Please convert the records from the line with "Given: Click the" up to and including the last line of the records into a Markdown table with the columns Row and Line, leaving out blank lines and pictures.

- Provided entries
--------------------

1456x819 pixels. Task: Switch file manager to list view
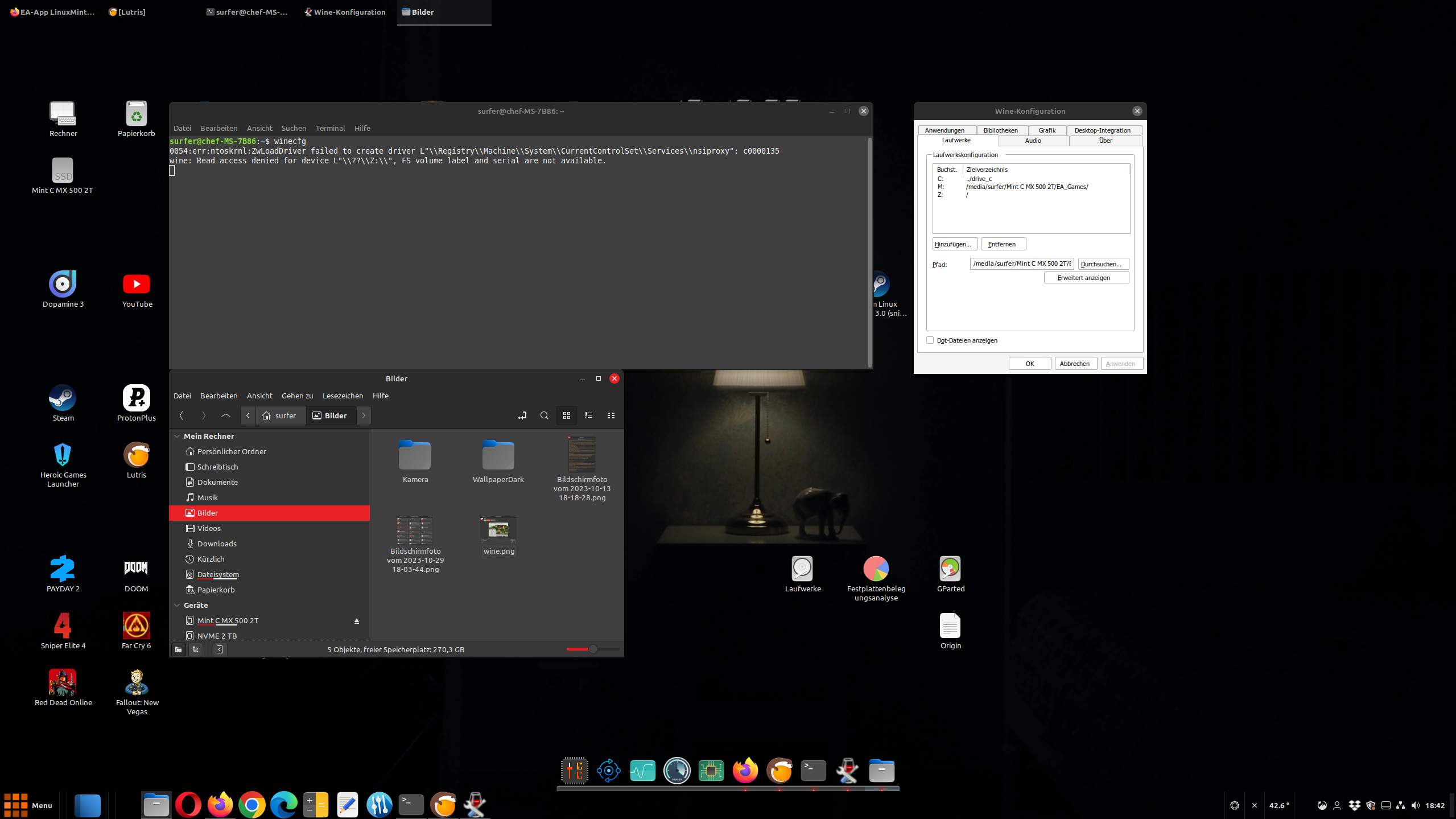(x=589, y=415)
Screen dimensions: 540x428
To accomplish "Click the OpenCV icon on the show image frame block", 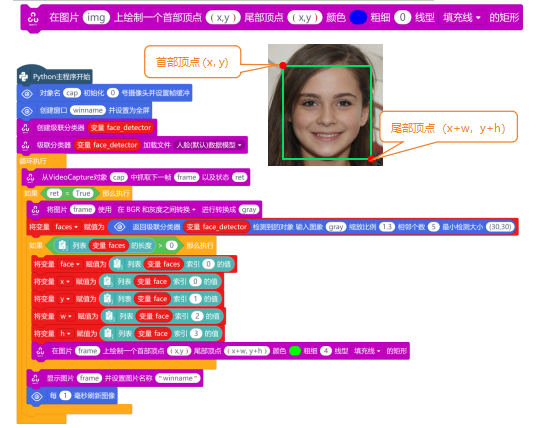I will 35,378.
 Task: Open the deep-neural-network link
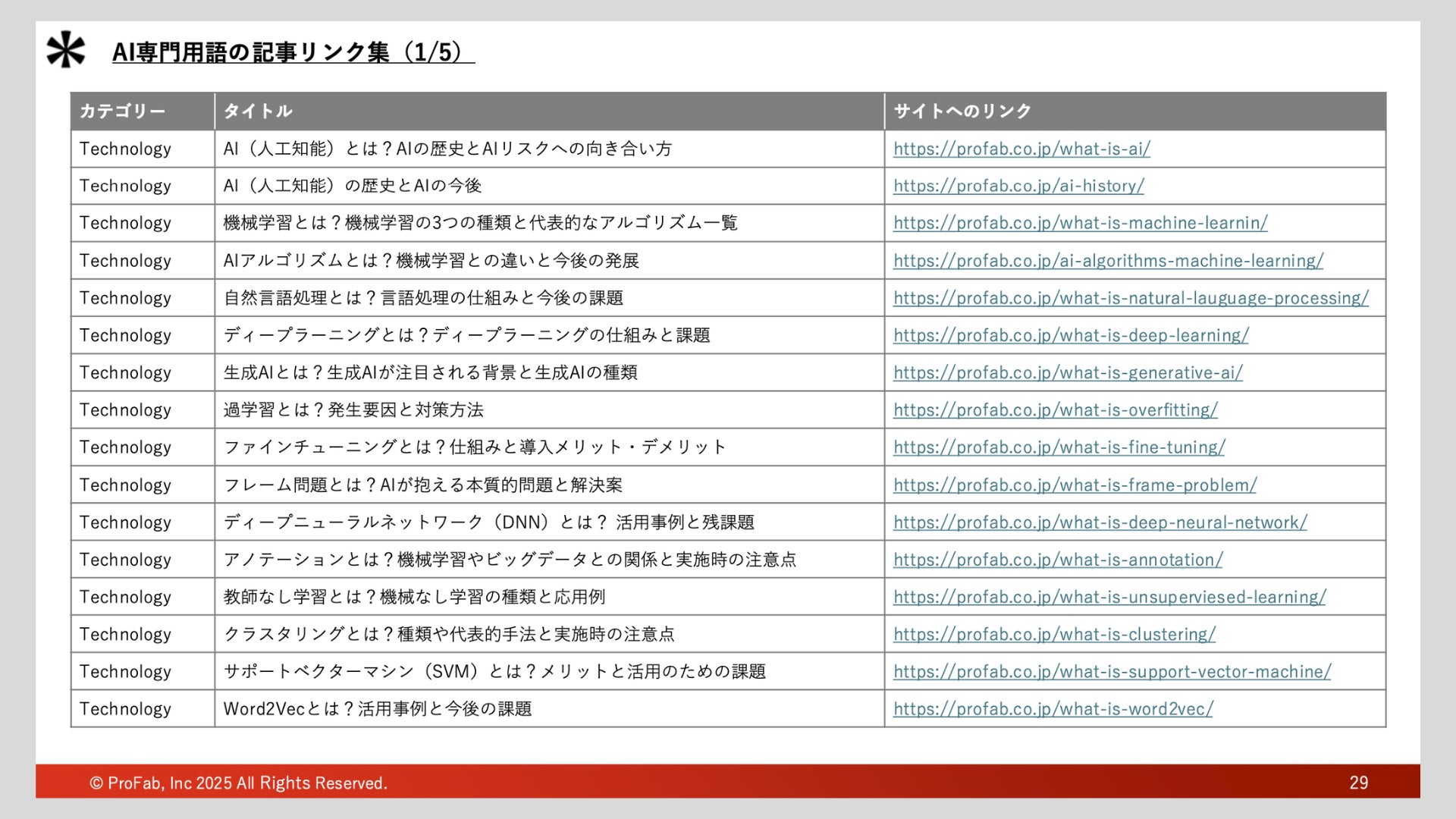(1100, 522)
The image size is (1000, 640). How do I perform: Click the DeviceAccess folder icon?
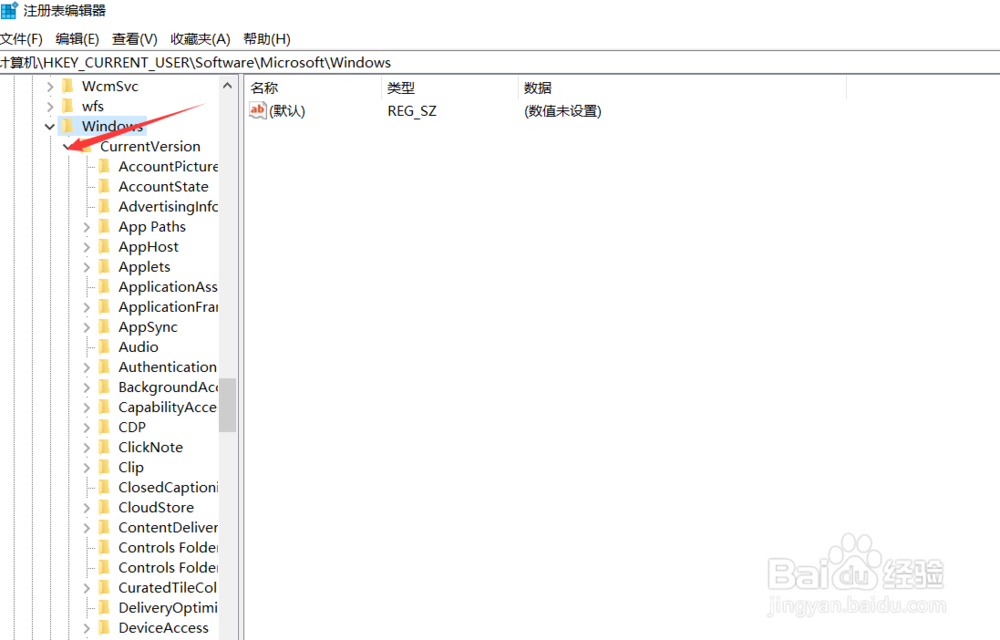click(x=106, y=627)
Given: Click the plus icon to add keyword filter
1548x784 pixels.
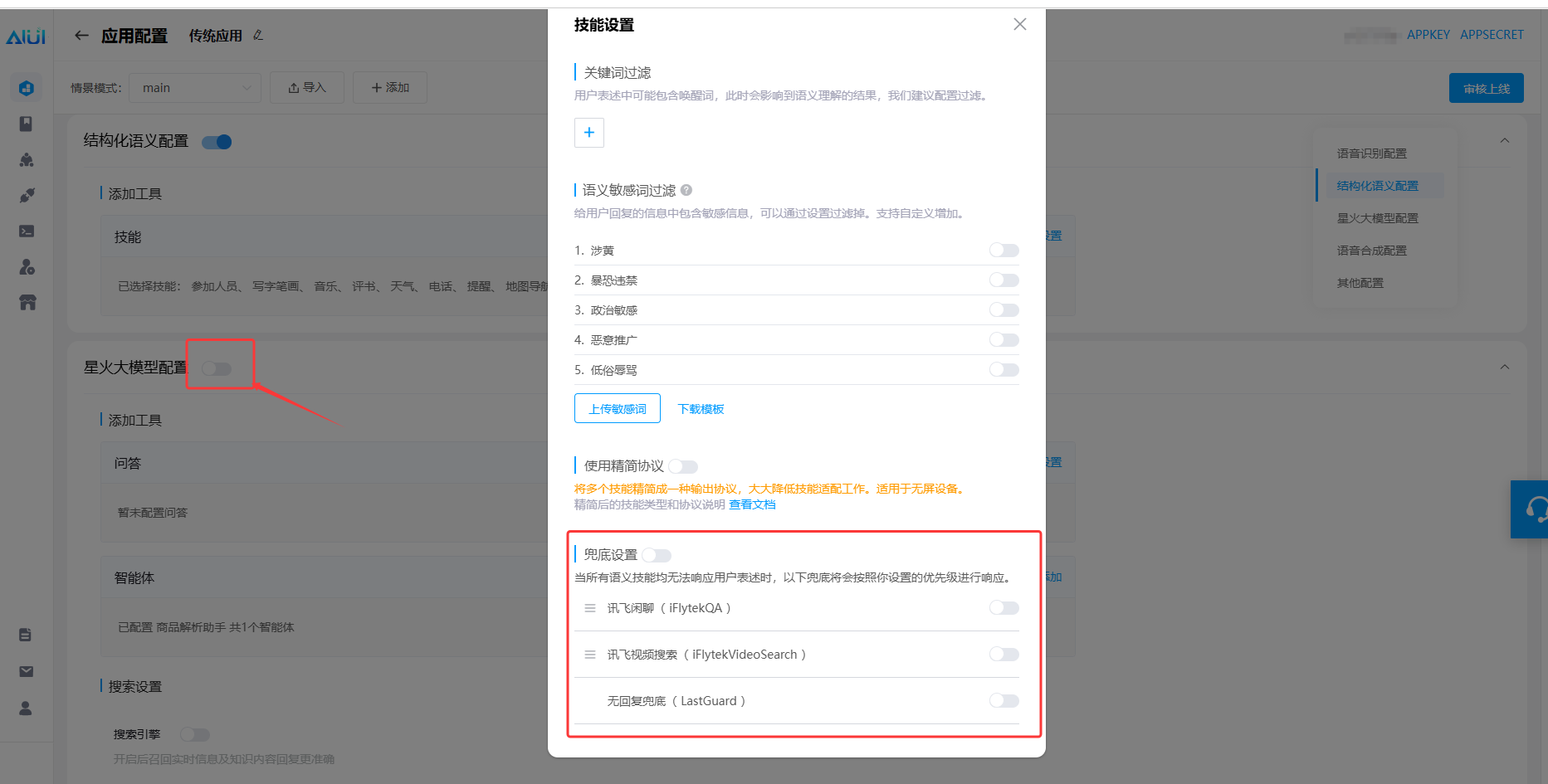Looking at the screenshot, I should point(588,133).
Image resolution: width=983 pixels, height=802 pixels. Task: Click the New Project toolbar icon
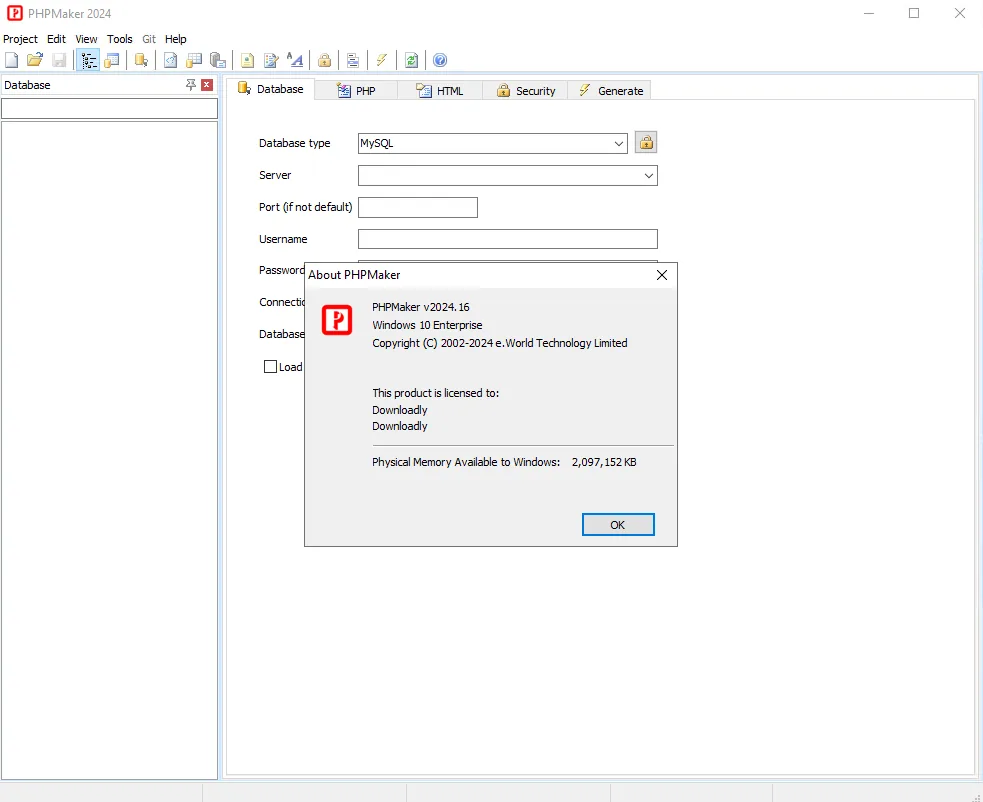[11, 60]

--------------------

- Solved exercise
| Row | Line |
|---|---|
| 1 | Given: Click the plus icon to add keyword filter |
| 2 | 1548x784 pixels. |
| 3 | Looking at the screenshot, I should point(588,133). |
| 4 | Image resolution: width=983 pixels, height=802 pixels. Task: Click the New Project toolbar icon |
| 5 | [11, 60] |